Ich weiß schon, Du bist ein Kind und ich ein alter Mensch. Vielleicht erklärst Du Dich nicht zuständig für meine Generation – sollen wir uns lieber an den Liebling der Werbewirtschaft, den Weihnachtsmigranten Santa Claus, wenden, der Gerüchten zufolge 1400 Jahre alt ist (also zu uns gehört)?
Wie auch immer. Ich schreibe jetzt Dir, vielleicht aber auch nur mir selbst. Selbstgespräche, auch schriftliche, sollen ja heilsam sein.
Weihnachten, heißt es, ist die freudvollste Zeit in den christlichen Kirchen und die hektischste in den Konsumtempeln. Über keinen Anlass wird mehr gejubelt (von den Kindern) und mehr gejammert (von den überlasteten Hausfrauen).

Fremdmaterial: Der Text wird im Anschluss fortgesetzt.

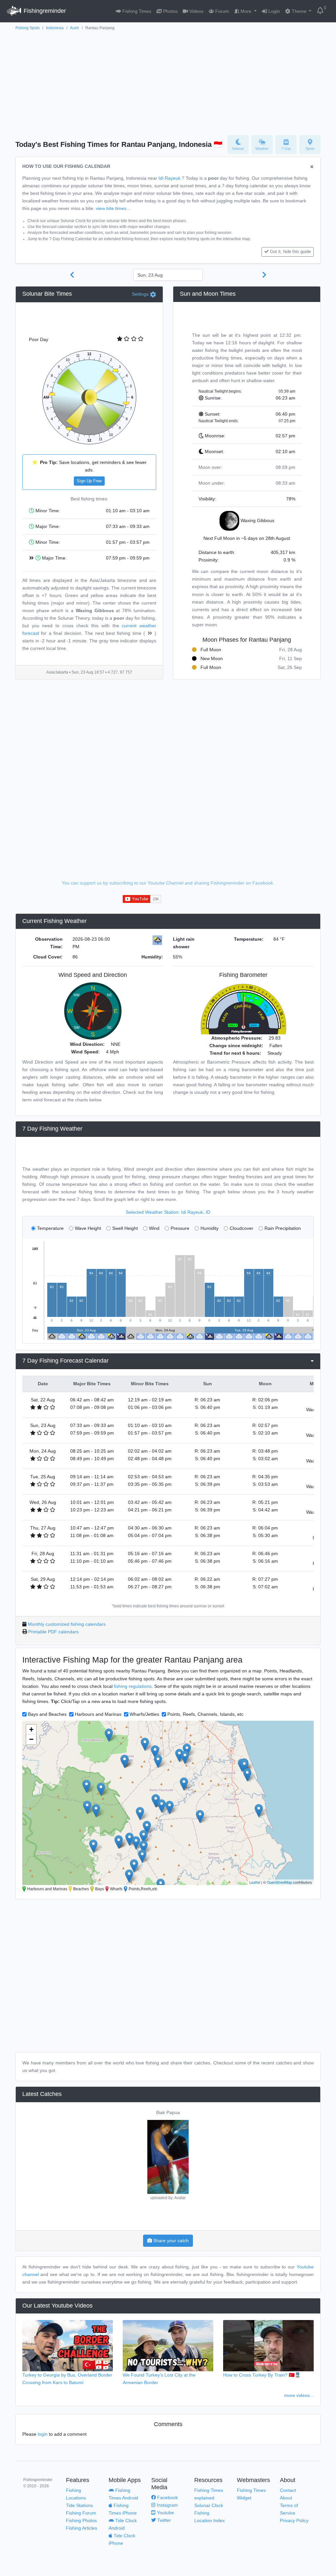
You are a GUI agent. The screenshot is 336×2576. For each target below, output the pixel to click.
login (43, 2434)
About (286, 2497)
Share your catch (170, 2240)
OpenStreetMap (279, 1882)
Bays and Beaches (47, 1714)
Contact (288, 2490)
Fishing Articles (81, 2528)
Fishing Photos (81, 2520)
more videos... (299, 2395)
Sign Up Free (89, 481)
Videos (195, 11)
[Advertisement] (168, 81)
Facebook (167, 2497)
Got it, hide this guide (290, 251)
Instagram (167, 2505)
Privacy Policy (294, 2520)
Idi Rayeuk (169, 178)
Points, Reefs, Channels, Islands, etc (205, 1714)
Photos (170, 11)
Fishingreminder (44, 11)
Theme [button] (299, 11)
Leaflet (254, 1882)
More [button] (246, 11)
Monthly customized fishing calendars (67, 1624)
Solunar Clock (208, 2505)
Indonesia (55, 28)
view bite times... (113, 208)
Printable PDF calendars (53, 1631)
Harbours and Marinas (98, 1714)
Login (273, 11)
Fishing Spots (27, 28)
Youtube (165, 2512)
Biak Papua (168, 2112)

Die sprichwörtlich stillste Zeit im Jahr ist Weihnachten aber fast nur mehr für viele von uns Alten. Seit den Kindertagen ist dieses Fest gefühlsbeladen. Den Moment, wenn sich die Tür zum Christbaum öffnet, kann ich auch heute noch in mir lebendig machen. Das Strahlen der Augen der kleinen Tochter im Schein der Kerzen, wärmt immer noch das Herz. Und die überschäumende Freude des Enkels über das Weihnachtswunder ist Großmutters Erinnerungs-Highlight.
Vielleicht muss es ja auch so sein: Wenn Weihnachten so viel (zu viel?) Anlass für Gefühl ist, muss es wohl auch Trauriges verstärken. Schmerzlicher als an anderen Tagen empfinde ich da das Fehlen geliebter Menschen, die nicht mehr sind. Die Vanillekipferln, die ich im letzten Advent noch mit der Lebens-Freundin gebacken habe, schmecken mir heuer bitter. Beim Packerlmachen wird mir plötzlich schmerzlich klar, dass es wieder um zwei, drei wichtige Menschen weniger zu beschenken gibt. Die Kerze, die ich am Heiligen Abend vor dem letzten Photo des Lieblings-Neffen entzünde, wärmt nicht wie die Kerzen am Baum.
Es wird viel über Einsamkeit geschrieben in der Vorweihnachtszeit. In weltweiten Studien hat man herausgefunden, dass junge Männer sich viel einsamer fühlen als ältere Menschen. Auch die Generation unter 30 soll demnach noch viel stärker unter sozialer Isolation leiden als die Alten.
Nur leider haben die Einsamkeits-Leiden im Alter ganz andere Implikationen. In die soziale Isolation werden viele Alte hineingezwungen – meist durch körperliche Erschwernisse, aber auch durch fehlende Kontaktmöglichkeiten, die Junge in Schulen, in der Arbeit oder in Freizeit-Aktivitäten haben.
Und Einsamkeit beinhaltet im Alter ein Zuviel an Abwesenheit: Es gibt immer mehr nahe Menschen, die man verloren hat. Mit ihnen ist man allein. Fühlt sich auch unter anderen einsam. Auch und besonders zu Weihnachten.
Aber es bleibt ein Trotzdem: Die Dankbarkeit für Gemeinsamkeit und Nähe, auch wenn sie vergangen sind. Die lächelnde Erinnerung an geteilte Freuden. Der tröstliche Nachhall geteilter schwerer Stunden.
Und dann weiß man es wieder: Jeder Tag Leben ist ein Geschenk. Ein Weihnachts-Geschenk.